A Five-Gene PANoptosis Signature Correlates with Immune Infiltration and Secondary Brain Injury in Intracerebral Hemorrhage.

OBJECTIVE: Primary intracerebral hemorrhage (ICH) is a severe stroke subtype characterized by high mortality and disability rates, largely attributable to secondary brain injury (SBI). While programmed cell death (PCD) pathways contribute to SBI, their mechanisms remain incompletely understood. This research investigated PANoptosis, a newly defined integrated PCD pathway, and its interactions with immune responses in ICH. METHODS: The transcriptomic dataset GSE24265 was analyzed to identify differentially expressed genes (DEGs), which were intersected with a PANoptosis-related gene set.
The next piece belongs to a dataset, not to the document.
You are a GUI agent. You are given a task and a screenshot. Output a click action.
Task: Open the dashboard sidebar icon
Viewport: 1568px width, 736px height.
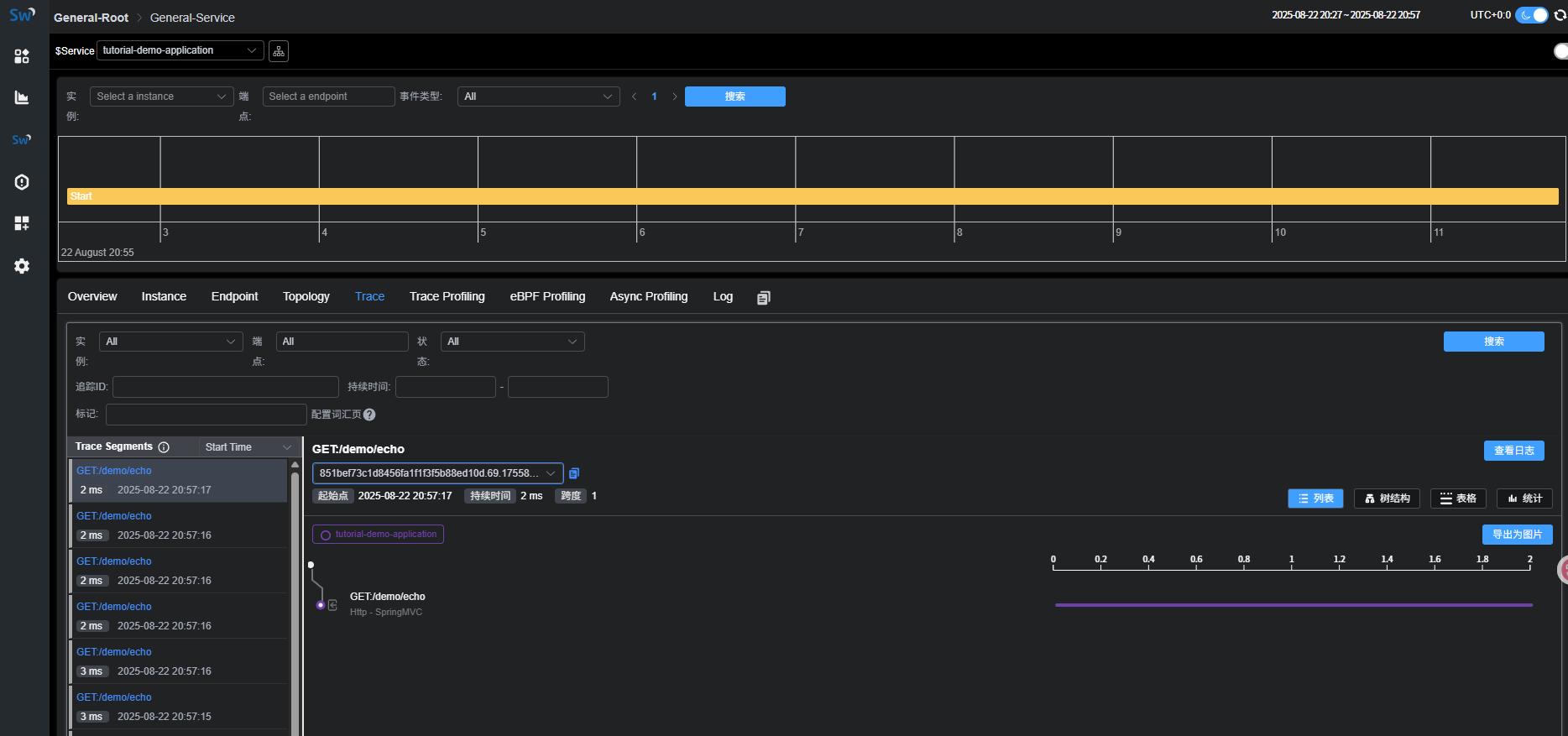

PANoptosis-related DEGs were analyzed through protein-protein interaction (PPI) networks, functional enrichment, and machine learning (LASSO and Random Forest) to identify signature genes. The diagnostic utility was evaluated using nomograms and receiver operating characteristic (ROC) curves. Immune interactions were assessed using CIBERSORT. Key findings were validated in clinical specimens using qRT-PCR and Western blot. RESULTS: We identified 50 PANoptosis-related DEGs in ICH and derived five signature genes (AKR1C2, SLC2A14, FTL, TNFRSF12A, and SLC2A3) that were significantly upregulated and had high diagnostic accuracy. These genes were implicated in an inflammatory cell death hub, as their expression correlated with altered proportions of T follicular helper and T gamma delta cells, linking PANoptosis to immune dysregulation. Experimental validation confirmed the upregulation of mRNA levels of SLC2A3, SLC2A14, and TNFRSF12A in perihematomal tissues, along with increased protein levels of SLC2A3 and SLC2A14. Functional enrichment analysis linked these genes to HIF-1, NF-κB, and TNF signaling pathways in ICH PANoptosis. CONCLUSION: Our study identifies PANoptosis as a pathological hub connecting SBI and neuroinflammation in ICH, with five signature genes serving as key diagnostic biomarkers. Notably, SLC2A3 was significantly elevated in peripheral blood, highlighting its potential as a non-invasive plasma biomarker for ICH. These genes likely contribute to neuroinflammation through immune crosstalk and metabolic reprogramming, offering novel mechanistic insights and potential therapeutic targets for SBI post-ICH.